2. Jenis Imobilisasi
a. Imobilisasi fisik, merupakan pembatasan untuk bergerak secara fisik
dengan tujuan mencegah terjadinya gangguan komplikasi pergerakan,
seperti pada pasien dengan hemiplegia yang tidak mampu mempertahankan

55
tekanan di daerah paralisis sehingga tidak dapat mengubah posisi tubuhnya
untuk mengurangi tekanan.
b.
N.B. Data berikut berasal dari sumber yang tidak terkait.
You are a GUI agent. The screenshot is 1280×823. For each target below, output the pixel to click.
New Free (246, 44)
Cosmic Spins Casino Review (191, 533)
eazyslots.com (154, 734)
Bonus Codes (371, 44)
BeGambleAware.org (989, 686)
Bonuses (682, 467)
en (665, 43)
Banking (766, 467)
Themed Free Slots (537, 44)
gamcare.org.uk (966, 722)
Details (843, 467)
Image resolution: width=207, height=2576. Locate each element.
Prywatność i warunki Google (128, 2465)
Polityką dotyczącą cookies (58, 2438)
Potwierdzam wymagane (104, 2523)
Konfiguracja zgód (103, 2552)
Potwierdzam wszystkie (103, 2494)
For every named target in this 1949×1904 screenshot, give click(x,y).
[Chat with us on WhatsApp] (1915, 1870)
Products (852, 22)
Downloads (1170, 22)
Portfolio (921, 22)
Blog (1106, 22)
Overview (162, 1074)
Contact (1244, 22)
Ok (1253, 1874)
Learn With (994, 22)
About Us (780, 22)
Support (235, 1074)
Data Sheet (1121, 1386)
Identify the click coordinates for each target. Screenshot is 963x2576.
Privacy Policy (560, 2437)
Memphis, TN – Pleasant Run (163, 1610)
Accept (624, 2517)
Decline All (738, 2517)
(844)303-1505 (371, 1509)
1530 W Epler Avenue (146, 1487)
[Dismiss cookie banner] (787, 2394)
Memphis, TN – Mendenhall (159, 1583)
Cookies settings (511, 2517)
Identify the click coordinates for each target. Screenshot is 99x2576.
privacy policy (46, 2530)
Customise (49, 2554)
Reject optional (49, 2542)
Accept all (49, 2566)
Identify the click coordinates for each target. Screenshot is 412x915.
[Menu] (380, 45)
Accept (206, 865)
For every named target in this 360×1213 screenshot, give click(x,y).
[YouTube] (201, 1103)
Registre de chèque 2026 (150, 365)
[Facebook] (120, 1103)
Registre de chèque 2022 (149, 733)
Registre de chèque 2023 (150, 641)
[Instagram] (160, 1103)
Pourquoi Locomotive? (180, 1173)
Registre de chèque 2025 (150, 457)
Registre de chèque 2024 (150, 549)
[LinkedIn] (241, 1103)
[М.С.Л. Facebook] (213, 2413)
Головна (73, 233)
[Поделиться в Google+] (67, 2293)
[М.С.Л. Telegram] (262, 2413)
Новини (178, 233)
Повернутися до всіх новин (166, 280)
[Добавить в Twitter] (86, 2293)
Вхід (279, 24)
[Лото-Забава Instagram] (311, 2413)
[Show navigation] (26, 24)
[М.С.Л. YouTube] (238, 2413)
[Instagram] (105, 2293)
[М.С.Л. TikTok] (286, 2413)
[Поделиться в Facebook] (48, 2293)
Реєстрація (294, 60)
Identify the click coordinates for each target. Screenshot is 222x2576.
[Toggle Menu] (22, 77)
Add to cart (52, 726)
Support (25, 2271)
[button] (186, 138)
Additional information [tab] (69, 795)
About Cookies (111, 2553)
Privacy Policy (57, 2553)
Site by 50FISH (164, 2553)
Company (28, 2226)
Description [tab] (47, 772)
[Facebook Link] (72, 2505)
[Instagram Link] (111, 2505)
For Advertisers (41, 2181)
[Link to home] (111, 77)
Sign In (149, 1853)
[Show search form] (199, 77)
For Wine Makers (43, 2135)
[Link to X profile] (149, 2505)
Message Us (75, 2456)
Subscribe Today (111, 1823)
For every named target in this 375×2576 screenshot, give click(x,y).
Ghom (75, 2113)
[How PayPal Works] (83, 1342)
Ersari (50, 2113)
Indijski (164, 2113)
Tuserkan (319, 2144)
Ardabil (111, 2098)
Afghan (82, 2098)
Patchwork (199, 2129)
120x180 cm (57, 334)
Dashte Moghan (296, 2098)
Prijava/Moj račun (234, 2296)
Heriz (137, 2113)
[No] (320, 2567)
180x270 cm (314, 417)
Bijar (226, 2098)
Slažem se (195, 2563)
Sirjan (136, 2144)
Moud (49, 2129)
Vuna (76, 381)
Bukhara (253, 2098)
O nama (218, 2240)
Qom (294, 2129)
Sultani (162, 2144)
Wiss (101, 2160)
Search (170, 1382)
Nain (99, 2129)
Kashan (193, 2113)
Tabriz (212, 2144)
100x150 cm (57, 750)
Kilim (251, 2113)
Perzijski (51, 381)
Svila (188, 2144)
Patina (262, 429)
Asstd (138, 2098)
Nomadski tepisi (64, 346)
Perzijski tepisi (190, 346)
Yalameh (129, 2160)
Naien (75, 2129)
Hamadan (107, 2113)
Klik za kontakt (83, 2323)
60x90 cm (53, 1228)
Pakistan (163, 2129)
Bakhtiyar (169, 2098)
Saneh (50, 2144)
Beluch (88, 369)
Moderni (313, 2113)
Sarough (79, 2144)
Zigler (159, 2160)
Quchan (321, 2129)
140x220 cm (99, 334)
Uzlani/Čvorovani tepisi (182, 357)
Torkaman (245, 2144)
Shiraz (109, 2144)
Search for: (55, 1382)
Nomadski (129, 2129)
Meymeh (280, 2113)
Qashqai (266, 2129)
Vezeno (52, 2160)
Imobilisasi intelektual, merupakan keadaan ketika seseorang mengalami
keterbatasan daya pikir, seperti pada pasien yang mengalami kerusakan otak
akibat suatu penyakit.
c. Imobilisasi emosional, keadaan ktika seseorang mengalami pembatasan
secara emosional karena adanya perubahan secara tiba-tiba dalam
menyesuaikan diri. Contohnya keadaan stress berat dapat disebabkan karena
bedah amputasi ketika seseorang mengalami kehilangan bagian anggota
tubuh atau kehilangan sesuatu yang paling dicintai.
d. Imobilisasi sosial, keadaan individu yang mengalami hambatan dalam
melakukan interaksi sosial karena keadaan penyakitnya sehingga dapat
memengaruhi perannya dalam kehidupan sosial.